Posted: Thu Feb 24, 2011 4:12 pm
by manicvt
Hello all,

I am using a Waters 2695 along with a Waters 2996 PDA. I am quantifying an extraction, and suspect peak coeultion.

When peaks coelute, do their areas add up?

As an example, say two peaks have areas of 5 units and 40 units. If these two peaks were to elute, would the total area of the single peak be 45 units? Or, would the smaller peak get 'absorbed' into the larger peak, thus only reporting a single peak with an area of 40 units?

Thanks in advance for any insight provided!

Re: Do coeluting peaks interfere constructively?

Posted: Thu Feb 24, 2011 4:22 pm
by HW Mueller
Take a look at the Beer-Lambert Law and assume you are not deviating from it.

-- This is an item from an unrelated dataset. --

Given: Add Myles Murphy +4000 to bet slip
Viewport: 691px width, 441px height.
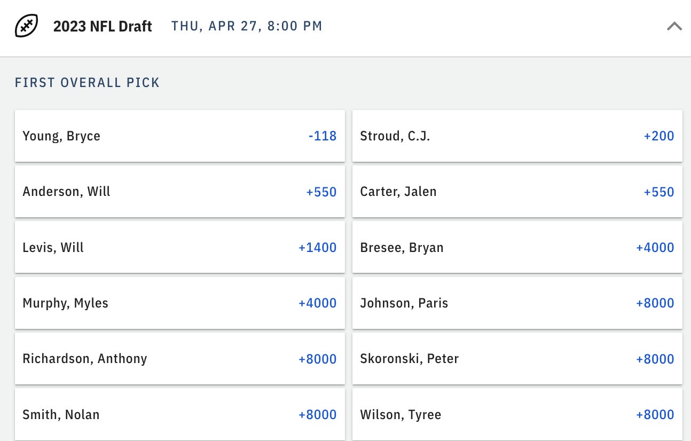Looking at the screenshot, I should (x=179, y=303).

Re: Do coeluting peaks interfere constructively?

Posted: Thu Feb 24, 2011 4:25 pm
by danko
They add up. Whether its the same substance or two different substances - the more of it/them the more absorption i.e. higher peak i.e. larger peak area. The prerequisite is though you are working in the linear range.

Best Regards

Re: Do coeluting peaks interfere constructively?

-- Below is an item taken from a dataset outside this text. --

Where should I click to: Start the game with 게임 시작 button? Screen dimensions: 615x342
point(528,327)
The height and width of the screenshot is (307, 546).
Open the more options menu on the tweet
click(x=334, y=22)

Posted: Thu Feb 24, 2011 5:26 pm
by manicvt
Great! Thanks you guys for the helpful information.

Re: Do coeluting peaks interfere constructively?

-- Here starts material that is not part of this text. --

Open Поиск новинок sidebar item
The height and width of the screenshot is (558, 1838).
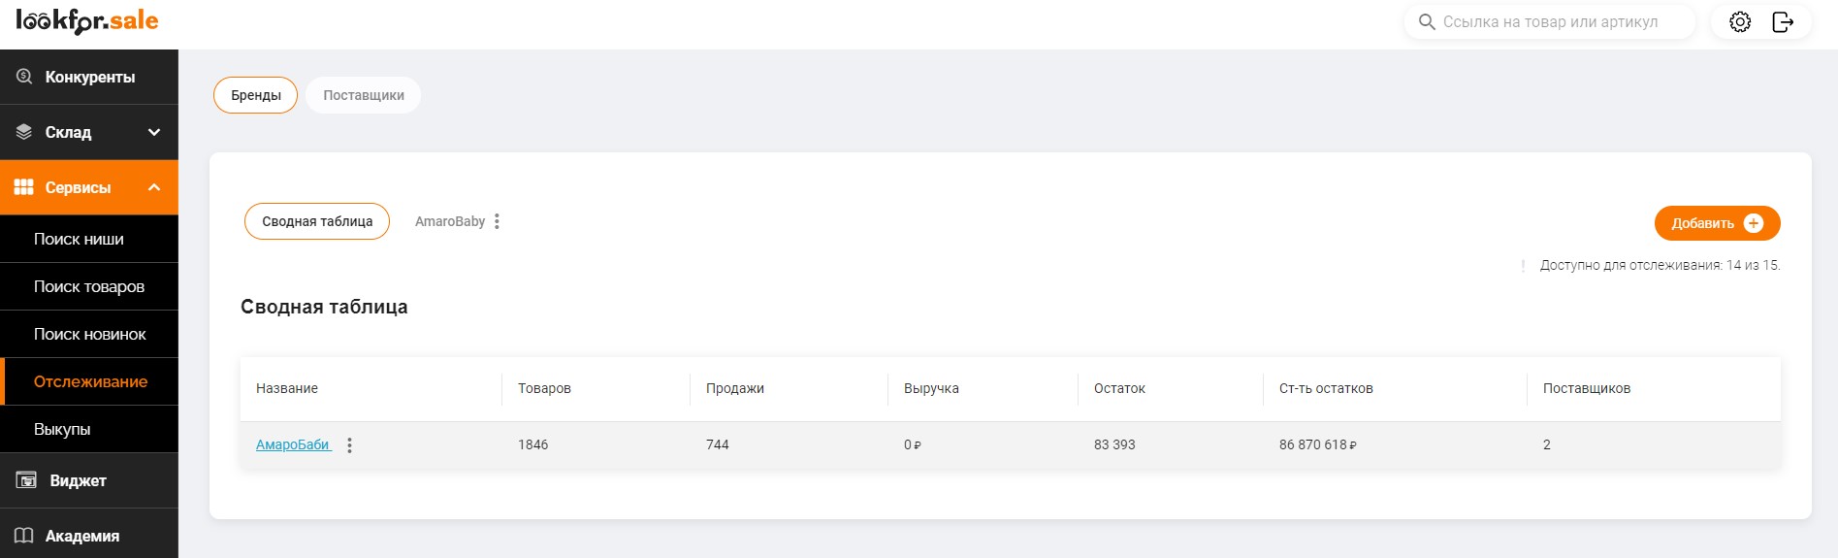(89, 334)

Posted: Fri Feb 25, 2011 2:45 am
by Alfred88
What if you have negative abs for one peak?
I have seen cases where baseline dropped due to unknown component in the product.
Just another possibility...
Alfred

Re: Do coeluting peaks interfere constructively?

Posted: Fri Feb 25, 2011 9:27 am
by danko
A negative peak usually means eluting substance that is more transparent than the mobile phase - under the given conditions. If a negative peak coincide a positive peak it will result in an overall reduction of the absorbance hence smaller positive peak. No miracles in such a case.